== Extrait source ==
L’envers des cartes : LES DOLLARS DE LA TERREUR !

Richard Labévière
Journaliste, Rédacteur en chef  du magazine en ligne : prochetmoyen-orient.ch

 

« C’est à une plongée saisissante dans un univers opaque que vous convie Le Monde aujourd’hui »[1]… Suivent, douze pages (pas moins) consacrées au « gotha des évadés fiscaux français », leurs comptes secrets et petites cachotteries financières… Six mois après les « révélations » de « LuxLeaks », sur les pratiques fiscales du Luxembourg, voici aujourd’hui le « SwissLeaks » qui entend nous dévoiler toutes les coulisses du pays du coucou et des fromages à trous. Diantre !

 

Inspirée de « Wikileaks »[2], la méthode consiste à regrouper une association d’ « enquêteurs » pour nettoyer les écuries d’Augias. Le Monde, encore : « nous avons partagé ces données avec une soixantaine de médias internationaux, coordonnés par l’ICIJ, consortium de journalistes d’investigation… » Comme pour Clearstream[3], chacun se rue sur les journaux pour bien vérifier que son nom ne figure pas sur la liste ; comme pour certaines caricature, c’est bon pour le tirage… S’il y aurait beaucoup à dire sur cette nouvelle figure de l’information postmoderne, il est encore plus curieux de constater qu’on nous sert, en l’occurrence, des évidences - connues depuis plusieurs décennies -, comme les derniers scoops du journalisme dit d’ « investigation » ! Le secret bancaire helvétique n’existe plus depuis belle lurette et la liste des grands évadés fiscaux est parfaitement connue des services compétents…

 

Mais là, tenez-vous bien, on en apprend de belles : « HSBC abritait (aussi) des financiers d’Al-Qaïda »[4]. Re-diantre !!! « Dans les documents de la banque figure aussi le nom d’un ancien membre du directoire de l’International Islamic Relief Organization, une organisation humanitaire présumée proche d’Al-Qaïda ».

== Consigne ==
Prolongez l’article sur les SwissLeaks et les financiers d’Al-Qaïda après sa dernière phrase, en conservant son ton.

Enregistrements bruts

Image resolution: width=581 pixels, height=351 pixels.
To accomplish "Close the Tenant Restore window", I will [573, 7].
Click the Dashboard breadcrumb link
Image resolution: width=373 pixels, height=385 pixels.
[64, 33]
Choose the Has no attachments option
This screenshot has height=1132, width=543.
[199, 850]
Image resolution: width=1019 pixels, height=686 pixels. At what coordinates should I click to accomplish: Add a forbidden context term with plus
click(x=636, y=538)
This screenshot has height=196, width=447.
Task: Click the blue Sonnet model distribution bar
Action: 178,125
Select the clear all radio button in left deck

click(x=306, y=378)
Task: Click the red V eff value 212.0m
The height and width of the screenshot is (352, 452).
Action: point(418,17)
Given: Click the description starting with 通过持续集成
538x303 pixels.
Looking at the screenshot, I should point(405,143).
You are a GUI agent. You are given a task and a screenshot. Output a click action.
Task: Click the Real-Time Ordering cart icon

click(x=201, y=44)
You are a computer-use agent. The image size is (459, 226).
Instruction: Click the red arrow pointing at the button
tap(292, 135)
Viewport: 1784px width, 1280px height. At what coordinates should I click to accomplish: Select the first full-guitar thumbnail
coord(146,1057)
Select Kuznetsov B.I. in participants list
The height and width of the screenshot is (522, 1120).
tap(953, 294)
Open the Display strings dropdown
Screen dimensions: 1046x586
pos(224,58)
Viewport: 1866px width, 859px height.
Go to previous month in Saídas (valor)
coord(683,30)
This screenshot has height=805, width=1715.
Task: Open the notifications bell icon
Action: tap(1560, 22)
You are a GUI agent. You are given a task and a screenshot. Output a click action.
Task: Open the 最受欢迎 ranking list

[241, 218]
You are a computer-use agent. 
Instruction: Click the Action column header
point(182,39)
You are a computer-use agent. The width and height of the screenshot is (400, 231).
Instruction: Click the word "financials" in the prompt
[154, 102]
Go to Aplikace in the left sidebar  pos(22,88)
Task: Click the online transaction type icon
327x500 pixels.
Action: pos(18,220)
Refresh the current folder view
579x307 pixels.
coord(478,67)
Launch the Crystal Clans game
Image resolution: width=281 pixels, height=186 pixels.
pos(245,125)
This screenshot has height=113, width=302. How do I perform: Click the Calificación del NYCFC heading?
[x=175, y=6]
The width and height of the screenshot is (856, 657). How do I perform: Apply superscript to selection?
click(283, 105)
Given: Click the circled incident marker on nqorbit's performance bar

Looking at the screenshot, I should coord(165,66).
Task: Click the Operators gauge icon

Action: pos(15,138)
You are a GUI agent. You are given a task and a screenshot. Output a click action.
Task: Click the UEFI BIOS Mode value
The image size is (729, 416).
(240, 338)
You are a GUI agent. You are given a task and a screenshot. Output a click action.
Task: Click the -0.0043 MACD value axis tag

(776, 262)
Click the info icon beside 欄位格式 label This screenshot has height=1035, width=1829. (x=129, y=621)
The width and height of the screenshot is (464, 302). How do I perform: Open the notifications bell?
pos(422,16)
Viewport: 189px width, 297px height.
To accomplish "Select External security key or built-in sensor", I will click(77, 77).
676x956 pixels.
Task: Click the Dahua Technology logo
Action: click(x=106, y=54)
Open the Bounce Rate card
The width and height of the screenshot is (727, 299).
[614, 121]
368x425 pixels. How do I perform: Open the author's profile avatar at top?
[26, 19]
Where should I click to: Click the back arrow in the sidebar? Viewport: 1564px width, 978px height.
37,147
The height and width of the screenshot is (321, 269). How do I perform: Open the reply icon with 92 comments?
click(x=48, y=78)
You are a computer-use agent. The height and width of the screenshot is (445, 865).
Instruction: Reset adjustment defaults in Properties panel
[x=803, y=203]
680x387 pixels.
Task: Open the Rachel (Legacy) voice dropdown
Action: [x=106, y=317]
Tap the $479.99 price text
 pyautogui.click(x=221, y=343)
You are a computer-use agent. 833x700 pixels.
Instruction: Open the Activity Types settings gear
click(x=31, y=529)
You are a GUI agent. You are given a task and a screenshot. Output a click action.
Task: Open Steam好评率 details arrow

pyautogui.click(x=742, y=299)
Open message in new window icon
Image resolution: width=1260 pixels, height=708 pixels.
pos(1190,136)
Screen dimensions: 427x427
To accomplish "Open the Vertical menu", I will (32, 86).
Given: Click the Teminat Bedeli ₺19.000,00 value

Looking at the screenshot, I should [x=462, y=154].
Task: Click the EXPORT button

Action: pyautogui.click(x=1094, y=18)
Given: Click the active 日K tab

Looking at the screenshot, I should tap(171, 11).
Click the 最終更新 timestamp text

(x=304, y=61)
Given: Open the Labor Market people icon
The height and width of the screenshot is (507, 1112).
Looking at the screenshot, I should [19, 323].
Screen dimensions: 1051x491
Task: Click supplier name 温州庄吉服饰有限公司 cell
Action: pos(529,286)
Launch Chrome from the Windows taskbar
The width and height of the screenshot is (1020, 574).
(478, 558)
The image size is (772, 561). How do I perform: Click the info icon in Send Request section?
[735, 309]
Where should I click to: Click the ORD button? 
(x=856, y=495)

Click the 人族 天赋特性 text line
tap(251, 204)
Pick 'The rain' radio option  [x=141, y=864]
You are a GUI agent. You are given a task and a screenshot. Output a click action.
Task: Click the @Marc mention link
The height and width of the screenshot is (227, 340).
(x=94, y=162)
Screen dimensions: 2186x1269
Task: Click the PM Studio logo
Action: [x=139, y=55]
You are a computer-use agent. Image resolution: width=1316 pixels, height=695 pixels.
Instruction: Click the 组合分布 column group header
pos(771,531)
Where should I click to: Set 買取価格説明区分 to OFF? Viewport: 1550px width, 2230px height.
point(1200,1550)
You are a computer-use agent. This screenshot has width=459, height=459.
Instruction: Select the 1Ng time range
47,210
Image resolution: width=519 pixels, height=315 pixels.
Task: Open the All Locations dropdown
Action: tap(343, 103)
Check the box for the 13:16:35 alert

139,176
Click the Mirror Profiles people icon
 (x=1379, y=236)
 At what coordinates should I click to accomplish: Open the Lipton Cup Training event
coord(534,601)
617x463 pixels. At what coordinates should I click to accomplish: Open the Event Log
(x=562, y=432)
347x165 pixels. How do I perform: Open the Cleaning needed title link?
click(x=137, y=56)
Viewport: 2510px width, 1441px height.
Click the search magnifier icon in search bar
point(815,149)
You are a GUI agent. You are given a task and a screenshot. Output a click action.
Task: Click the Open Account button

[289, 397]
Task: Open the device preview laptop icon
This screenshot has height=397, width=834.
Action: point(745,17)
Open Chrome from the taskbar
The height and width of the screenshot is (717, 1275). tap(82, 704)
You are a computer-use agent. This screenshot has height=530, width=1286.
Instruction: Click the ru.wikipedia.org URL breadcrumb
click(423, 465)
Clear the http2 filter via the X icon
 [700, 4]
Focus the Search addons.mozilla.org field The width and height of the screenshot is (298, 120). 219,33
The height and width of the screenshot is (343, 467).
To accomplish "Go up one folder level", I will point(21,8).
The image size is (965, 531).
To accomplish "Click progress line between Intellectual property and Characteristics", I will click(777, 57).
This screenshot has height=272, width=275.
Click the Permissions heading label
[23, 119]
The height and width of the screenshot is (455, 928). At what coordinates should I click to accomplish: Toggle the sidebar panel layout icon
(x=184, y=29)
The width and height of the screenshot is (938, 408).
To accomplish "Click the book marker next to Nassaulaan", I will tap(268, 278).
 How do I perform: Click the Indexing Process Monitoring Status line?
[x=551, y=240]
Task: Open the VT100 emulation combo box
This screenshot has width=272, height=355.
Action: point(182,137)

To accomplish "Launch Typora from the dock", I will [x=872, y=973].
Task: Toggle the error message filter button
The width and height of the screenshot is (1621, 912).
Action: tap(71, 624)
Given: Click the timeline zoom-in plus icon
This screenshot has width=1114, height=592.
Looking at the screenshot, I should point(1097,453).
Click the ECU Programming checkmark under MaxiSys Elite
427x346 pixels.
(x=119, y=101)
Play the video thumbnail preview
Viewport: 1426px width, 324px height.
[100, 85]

== Réponse attendue ==
L'International Islamic Relief Organization (IIRO, en français : Organisation Internationale de Secours islamique a été fondée par un décret royal saoudien du 29 janvier 1979. Farid Yasin al-Qurashi la mit en place et en fut le directeur jusqu'en 1993. Cette structure est directement placée sous la tutelle de la Ligue islamique mondiale, elle-même considérée comme l'instrument politique des oulémas d'Arabie saoudite. Cela lui permet d'échapper au contrôle budgétaire du ministère des Affaires religieuses et du waqf en Arabie saoudite. Les fonds que rapportent la zakat et les dons sont gérés par la Fondation Sanabil Al Khair. De 1991 à 1996, l'IIRO a publié quelques rapports d'activités. Jusqu'en 1998, elle distribuait également un bulletin trimestriel en anglais. Depuis, l'opacité de l'organisation a beaucoup contribué à sa mauvaise réputation. Sur son site Internet réactualisé en 2007, l’IIRO donnait simplement des informations sur le montant de ses dépenses et non sur l’origine de ses ressources. A titre d’exemple, les chiffres publiés en rials saoudiens avancent la somme peu vraisemblable de 1,9 milliard d’euros pour l’exercice 2005-2006.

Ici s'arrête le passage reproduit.